Aim of the exercise | Set down exactly the lines that run from the one containing "Task: Click the $16,105 Regular price text" to the end of the material below, both included, without pictures.

- - -

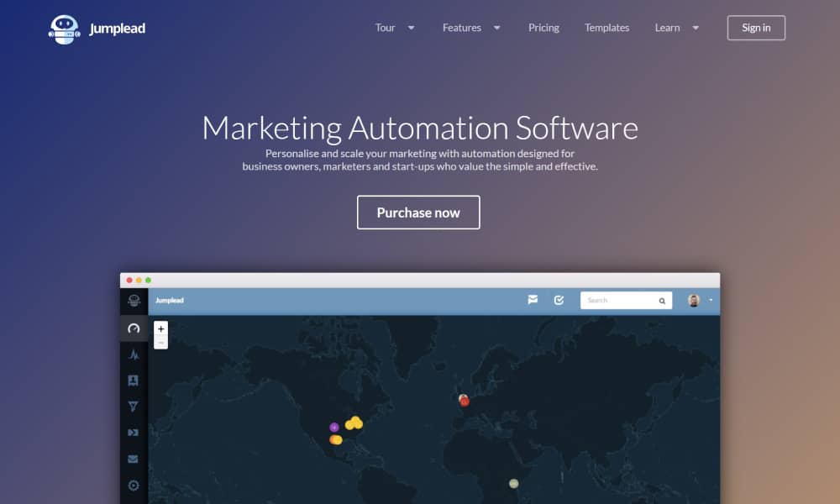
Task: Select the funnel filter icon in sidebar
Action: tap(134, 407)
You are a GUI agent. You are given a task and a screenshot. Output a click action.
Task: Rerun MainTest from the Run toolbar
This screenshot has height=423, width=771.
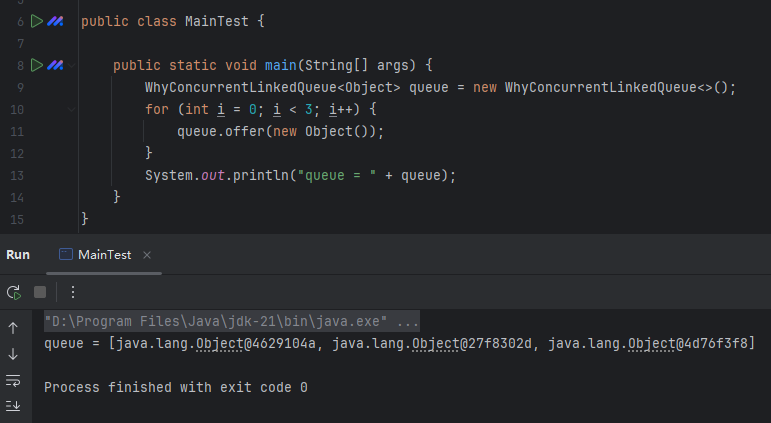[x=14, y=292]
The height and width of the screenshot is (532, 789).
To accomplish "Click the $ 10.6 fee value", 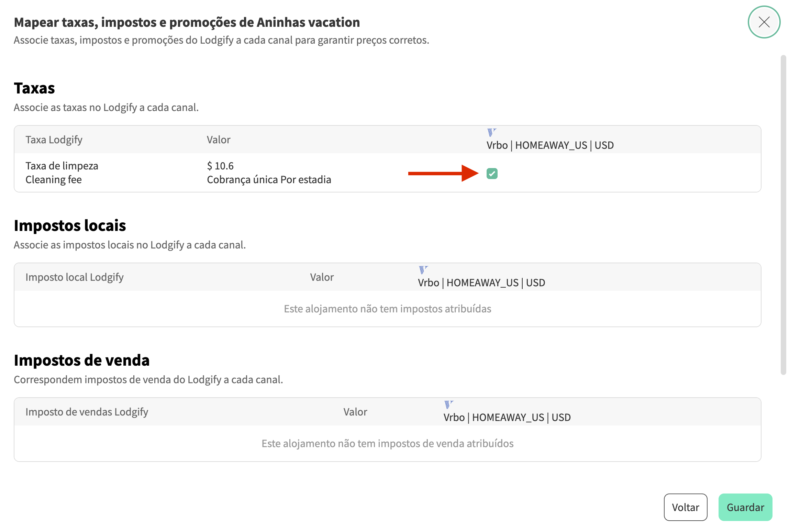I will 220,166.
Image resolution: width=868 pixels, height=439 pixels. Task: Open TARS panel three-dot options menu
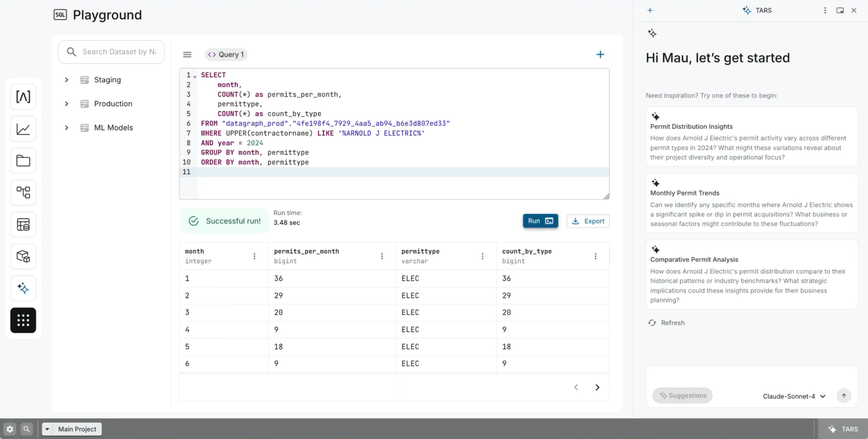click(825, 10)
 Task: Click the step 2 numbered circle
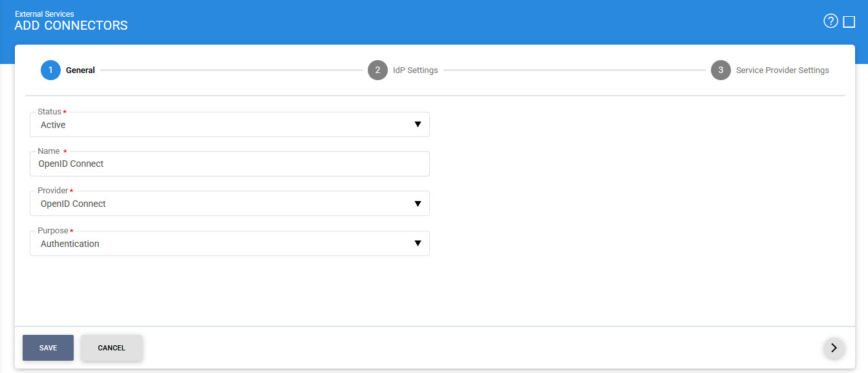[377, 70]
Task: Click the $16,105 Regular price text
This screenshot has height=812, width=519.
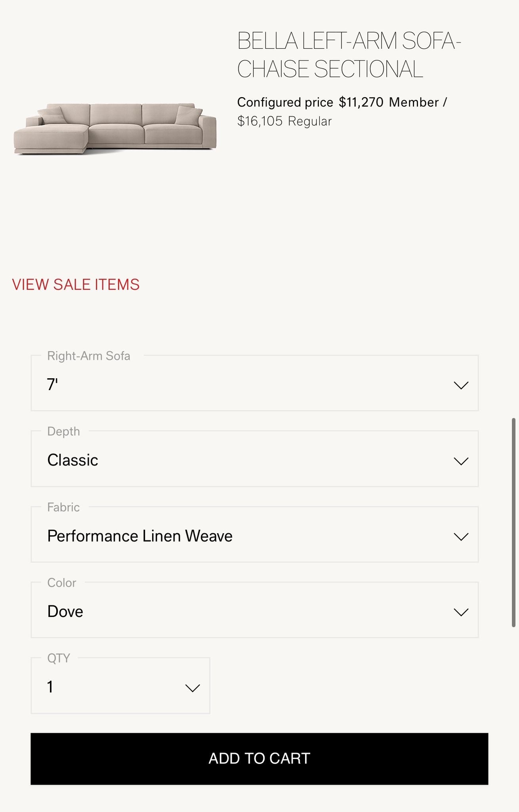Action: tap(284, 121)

- - -

Answer to this exercise |
Task: Click the $16,105 Regular price text
This screenshot has height=812, width=519.
Action: tap(284, 121)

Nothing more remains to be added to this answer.